The whole listing is to be written out again exactly; the pictures are not.

◆ SUPPLIED MATERIAL
= Beginning of Section =

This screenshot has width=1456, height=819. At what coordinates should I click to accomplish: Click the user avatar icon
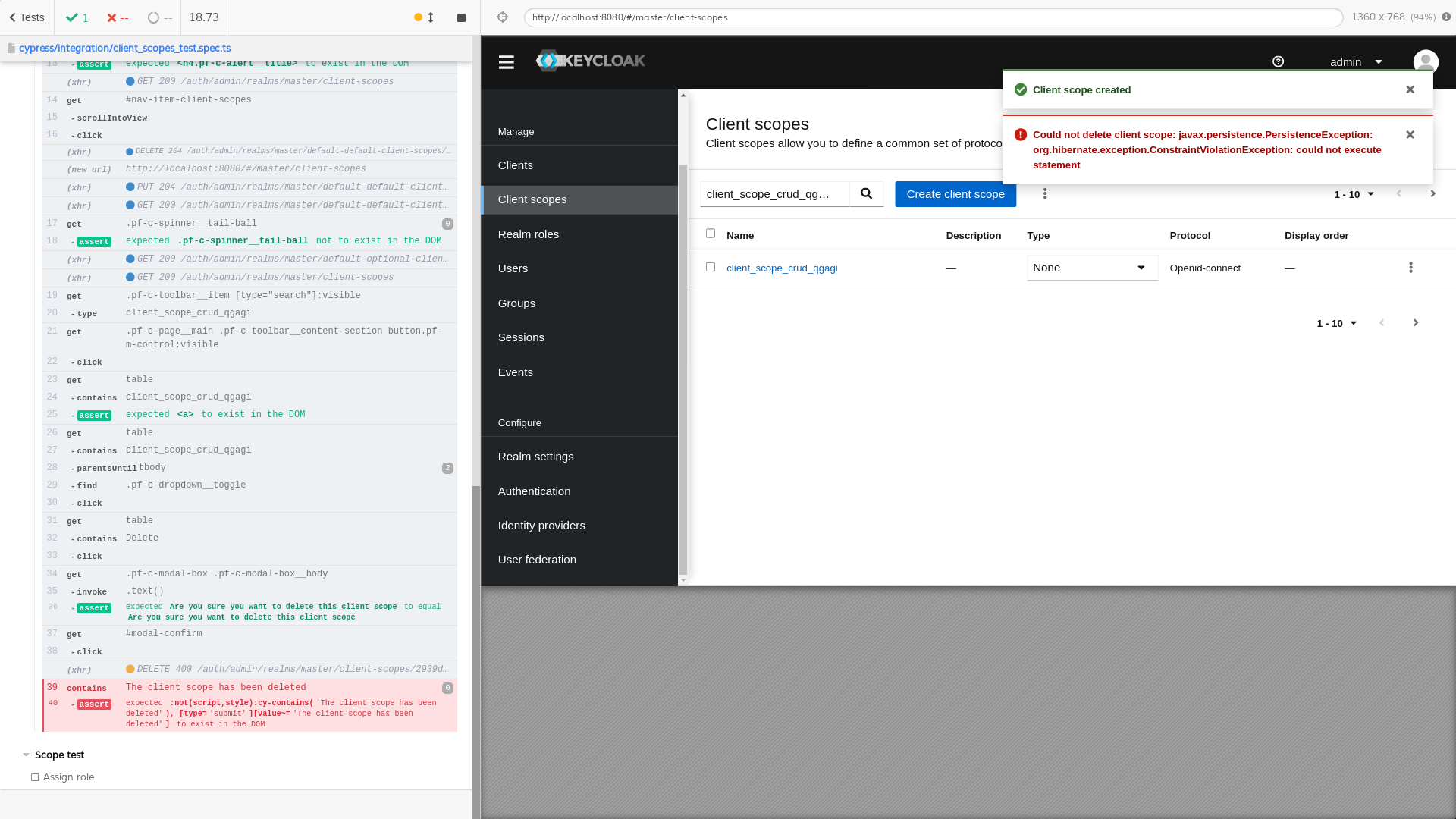(1425, 62)
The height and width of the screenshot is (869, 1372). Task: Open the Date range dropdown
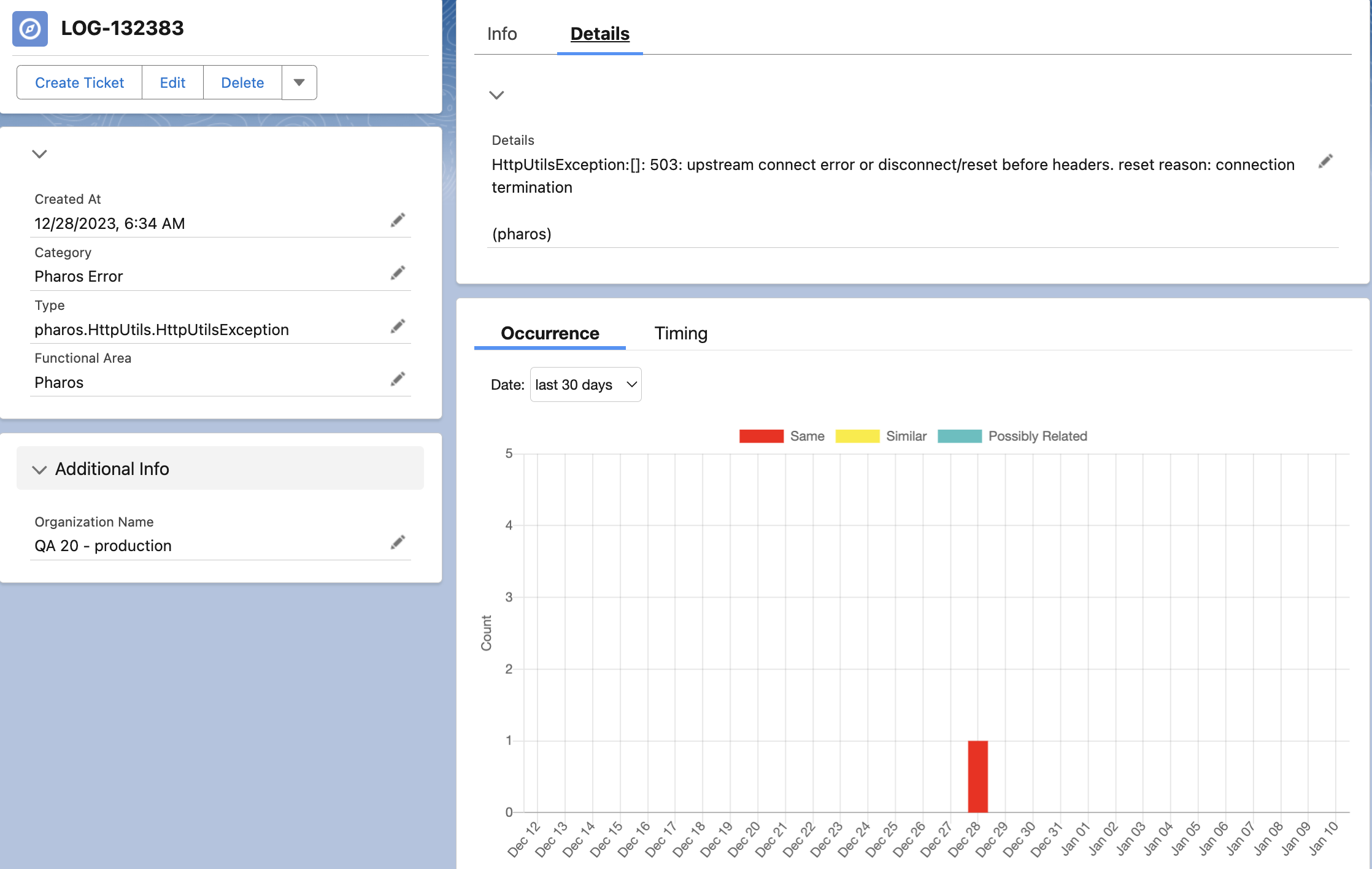(x=585, y=384)
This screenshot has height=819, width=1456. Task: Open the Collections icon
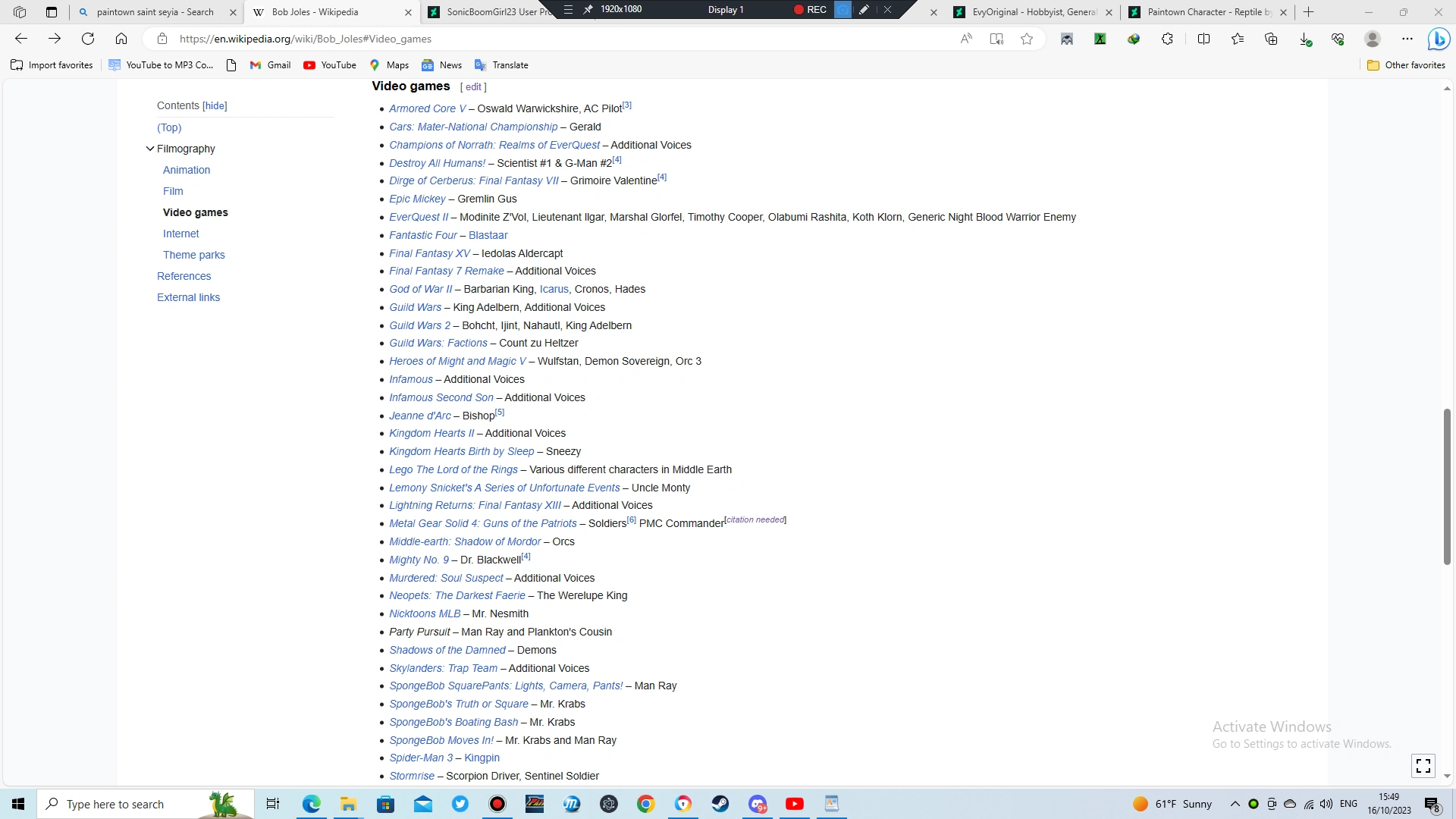click(1271, 39)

= End of Section =

◆ SOLUTION TO THIS EXERCISE
This screenshot has width=1456, height=819. At what coordinates should I click to accomplish: Click the user avatar icon
(1425, 62)
The height and width of the screenshot is (869, 1372). Task: Open the Date range dropdown
(x=585, y=384)
This screenshot has height=819, width=1456. Task: Open the Collections icon
click(1271, 39)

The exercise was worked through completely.